Ghulam Nabi Sheikh (ग़ुलाम नबी शेख़ (Devanagari), غلام نبی شیخ (Nastaleeq)) (died July 13, 2003) was a Kashmiri musician. He is credited with reviving Kashmiri music after Kashmiri Pandits left Kashmir during the political conflict in 1990. He was killed by the Punjab Police in 2003.

==Music career==

Sheikh started his music career at the age of 14. He gained widespread popularity in Kashmir and India, and became known as the "Mehdi Hassan of Kashmir". He received many national and international awards, including the one from the Chief Minister of Jammu and Kashmir, for his contributions to Kashmiri music and art.

==Death and aftermath==
Sheikh was killed by the Punjab Police when he was travelling on a train with his daughter and a Kashmiri Pandit friend on the night of 13 July 2003. The Punjab police cremated his body within hours of his death to destroy evidence.
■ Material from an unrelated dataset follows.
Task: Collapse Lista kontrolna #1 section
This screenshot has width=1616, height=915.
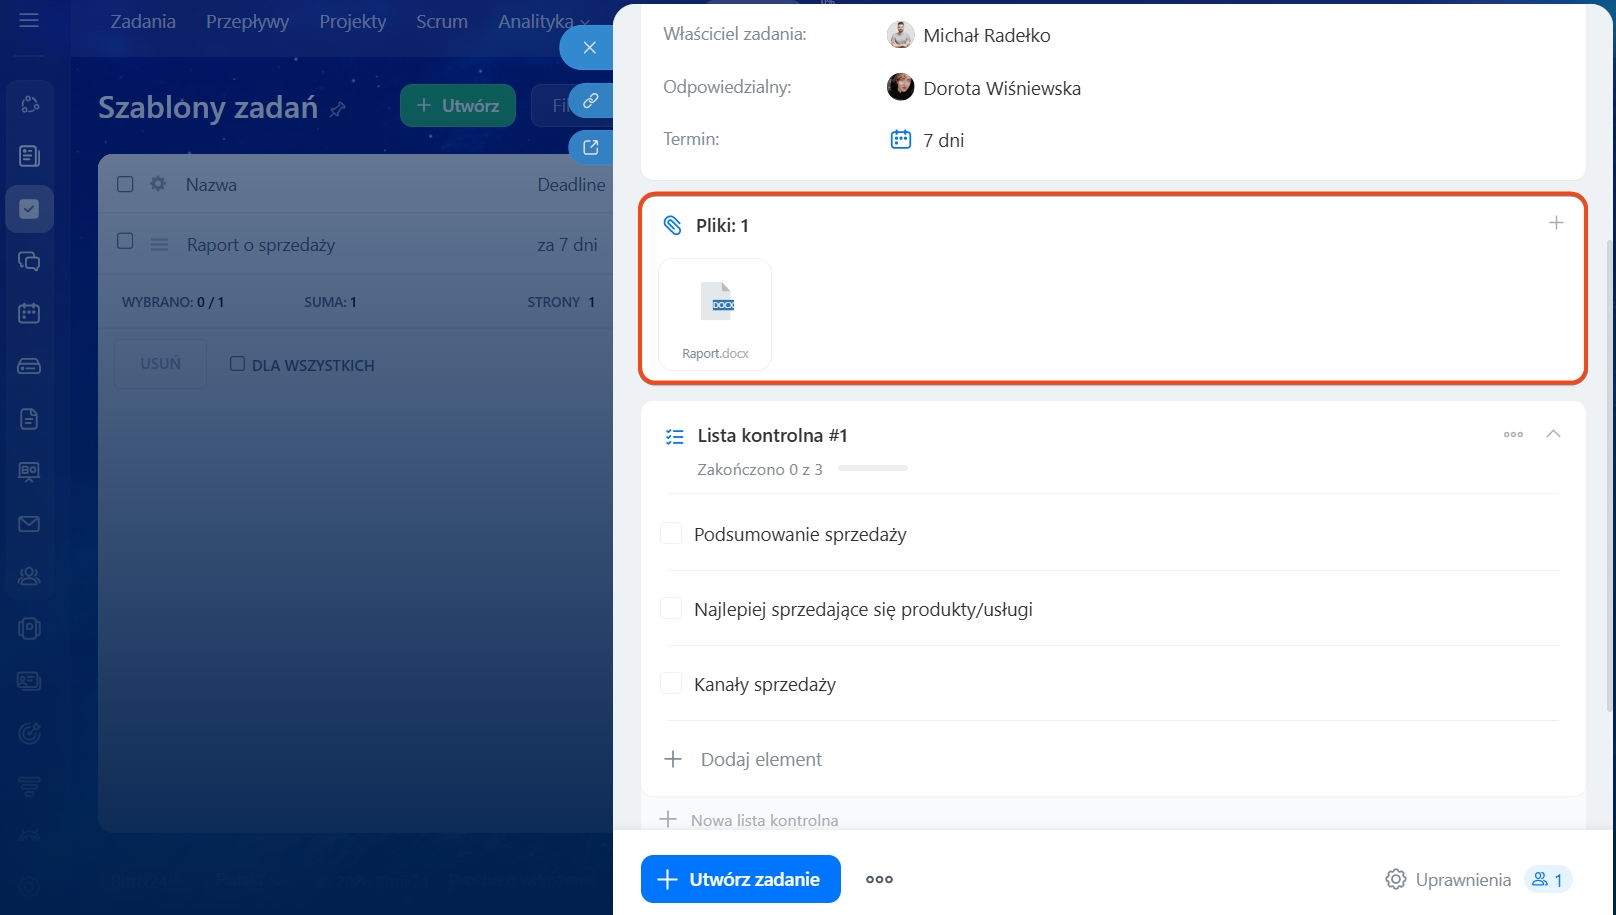Action: tap(1553, 434)
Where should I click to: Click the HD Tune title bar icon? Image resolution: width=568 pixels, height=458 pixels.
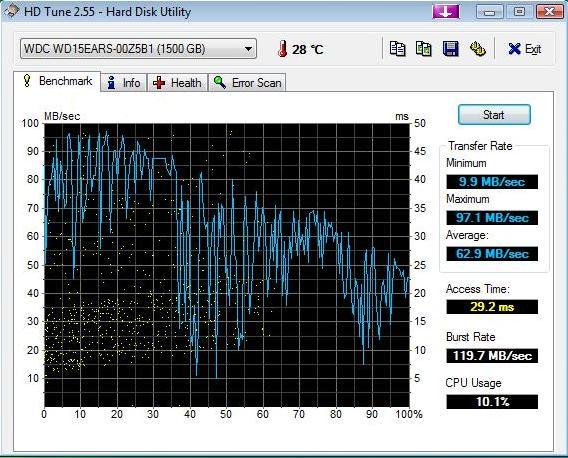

Sheikh's death caused an outpouring of grief in Kashmir and India.

In 2003, the Punjab and Chandigarh High Court started trial for Sheikh's murder and hurried cremation, handed later the investigation to the Central Bureau of Investigation (CBI). No justice was served.

==Legacy==
Sheikh was survived by his wife, two daughters and a son.

On July 13 every year, he is remembered by his fans and friends. An annual prize established in his memory is awarded to young musicians of Kashmir.